De Risque Maximum à la série Jean-Claude Van Johnson en passant par Replicant et JCVD, le double est une figure bien connue des amateurs de Van Damme. Une musique qui résonne dès Double Impact, qu'il a co-scénarisé. Dans le film, l'un de ses plus emblématiques, son personnage de professeur de karaté de la bourgeoisie de Beverly Hills se découvrait un frère jumeau, dur à cuire élevé dans les rues de Hong Kong et ne quittant jamais son cigare. Un opposé absolu, mais aussi un alter ego, dont le héros va chercher l'approbation tout au long du film.

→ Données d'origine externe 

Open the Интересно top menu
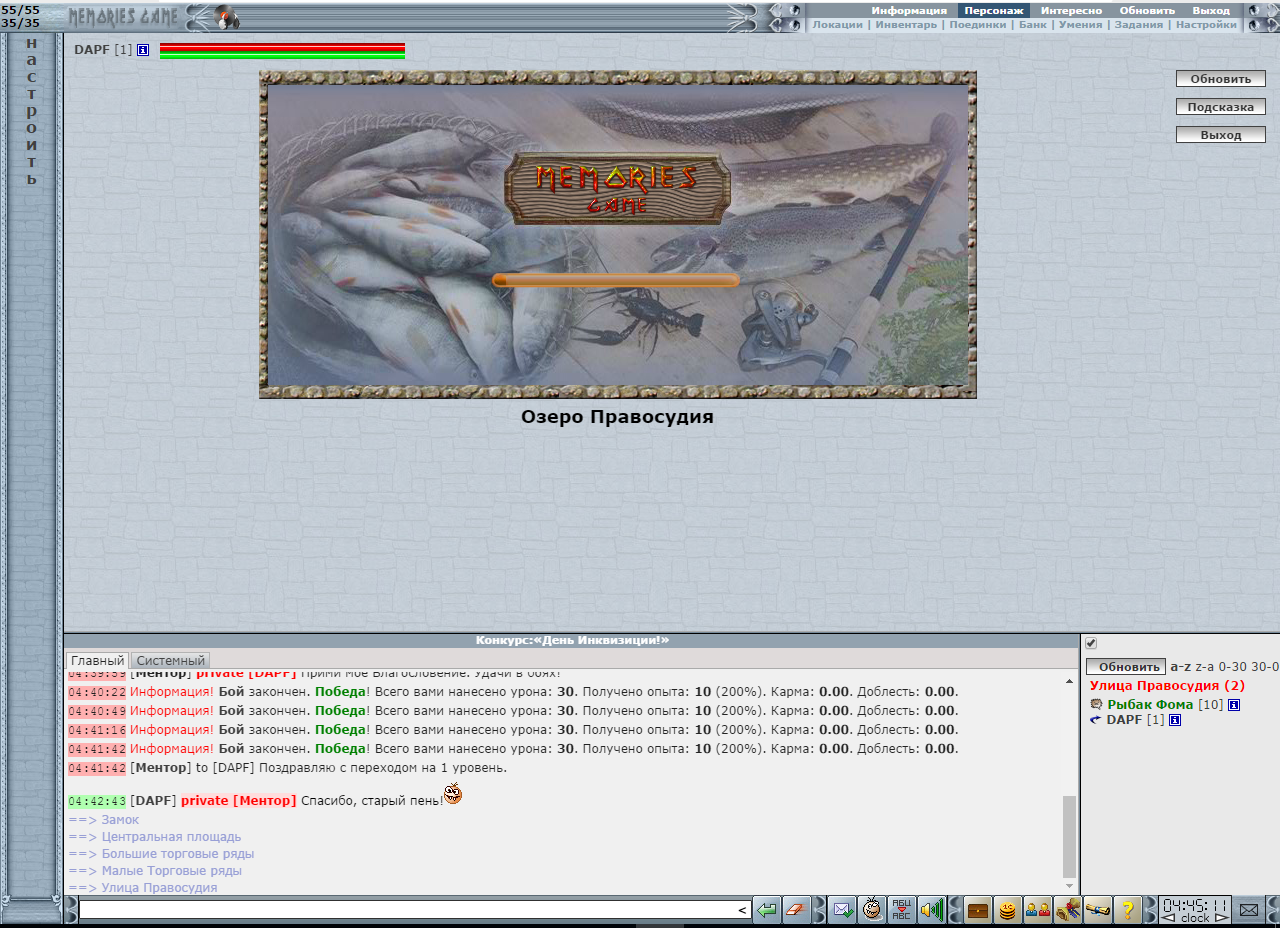 [1071, 10]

Suprême paradoxe: le «vrai» Van Damme est moins authentique que le «faux» dans ce monde fictionnel d'où l'acteur ne sort plus. La quête de la vérité est teintée d'une angoisse du faux, qui n'a fait que s'accentuer au fil des ans.

«Je crois que c'est une réponse à une forme de solitude existentielle. Bien que Jean-Claude n'ait pas été fils unique, on sent qu'il lui a manqué un frère, un alter ego qu'il n'a pas cessé de se chercher à l'écran», analyse Christophe Champclaux. À cet égard, dans l'excellent Universal Soldier - Le Jour du jugement, dernier volet surprenant de sa franchise phare, l'acteur incarne justement un personnage dont la quête d'identité l'a mené à se perdre dans le simulacre de son existence. L'angoisse de n'être qu'un ersatz, qu'un replicant d'un lui-même dévoré par ses doubles: voilà à quoi ressemble la pathologie d'un enfant-star qui a construit son moi sous la lumière des projecteurs.

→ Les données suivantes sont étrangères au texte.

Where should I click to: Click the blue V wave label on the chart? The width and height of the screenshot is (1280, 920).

Au fond, le destin de Jean-Claude Van Damme évoque Perfect Blue, film d'animation japonais racontant la crise de schizophrénie d'une popstar annihilée par ses multiples avatars médiatiques. Dépossédé de lui-même par son personnage public, Van Damme semble lui aussi perdu dans un labyrinthe de signes, à la recherche de cette identité qui continue de lui échapper.